I thought of that as I sat on the dock at Burtis Point looking out across Owasco’s waters, just like I dreamed of dancing like Fred Astaire or dating movie stars June Haver, Esther Williams or June Allyson from those wonderful Hollywood movies of the ’40s. Bobby Contiguglia, who became a judge, and his bother Louie, a lawyer, and I kept up-to-date on the silver screen’s tuning and wooing every Saturday night at the Auburn Theater on South Street.
It was a few miles south of Owasco Lake, but the city of Auburn was, nevertheless, the lake, and the lake was Auburn, at least in my young mind. Pristine physically for sure – you could look 20 feet down off a floating raft and clearly see the bottom. Only stones and plants down there; no garbage, cans or other man-made stuff.

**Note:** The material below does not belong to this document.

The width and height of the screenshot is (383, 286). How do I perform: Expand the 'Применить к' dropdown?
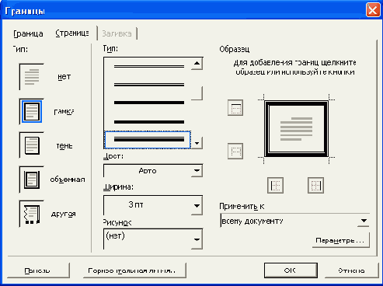click(294, 221)
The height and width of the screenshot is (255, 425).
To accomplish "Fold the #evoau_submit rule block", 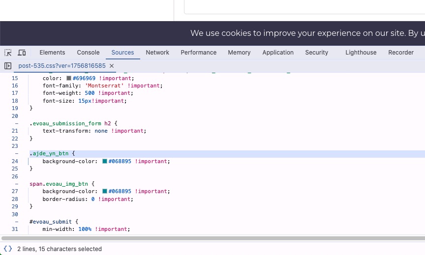I will [17, 222].
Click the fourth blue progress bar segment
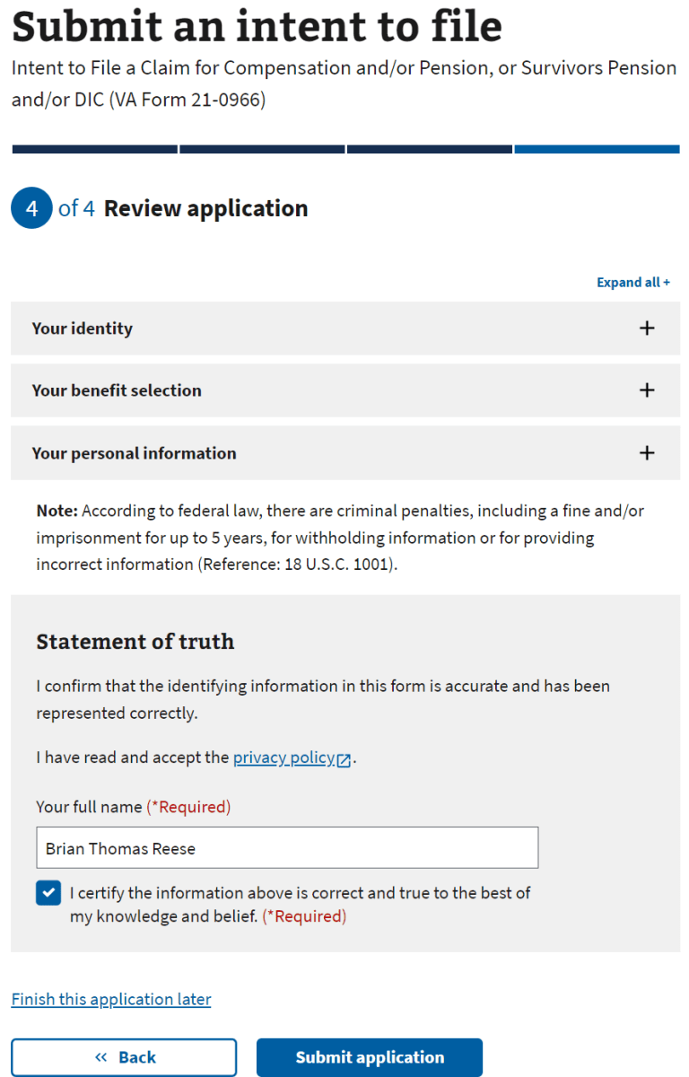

Pristine, too, in the minds and hearts of all of us kids. Nothing could go wrong in that place where we played, learned, grew and dreamed.
Except for occasional visits, I’d left the Finger Lakes behind years ago, opting for Ohio and later, Rochester. Terry, my softball-throwing cousin and his mate, Patti were leaving lake country, too. Forever. No drive-bys. No weekends. Maybe a holiday to see their kids, but basically Owasco Lake and Auburn would have to exist without them. Without us.
Fort Myers is simply too far.
“Hey, but you can do it!” Terry said to me as he waved from his SUV.
“Do what?” I yelled back.
“Toss me the softball!” he smiled. “It’s a helluva distance, but you’ve always had a great arm.”
In his dreams, I thought. But know what? Maybe he’s right. Thanks to the rolling hills and clear, clean, gentle waters of the Finger Lakes, we’d done a lot with dreams. Tossing a softball to Fort Myers might just be a piece of cake.
Owasco Lake and Auburn will never be that far, especially in our memories.
by Lee Burgess
Lee Burgess believes his life was shaped by the years he spent in Auburn, and points out that, “The Finger Lakes are not just holes in the side of a state, courtesy of the Ice Age, but an entire lifestyle.” He lives in Webster.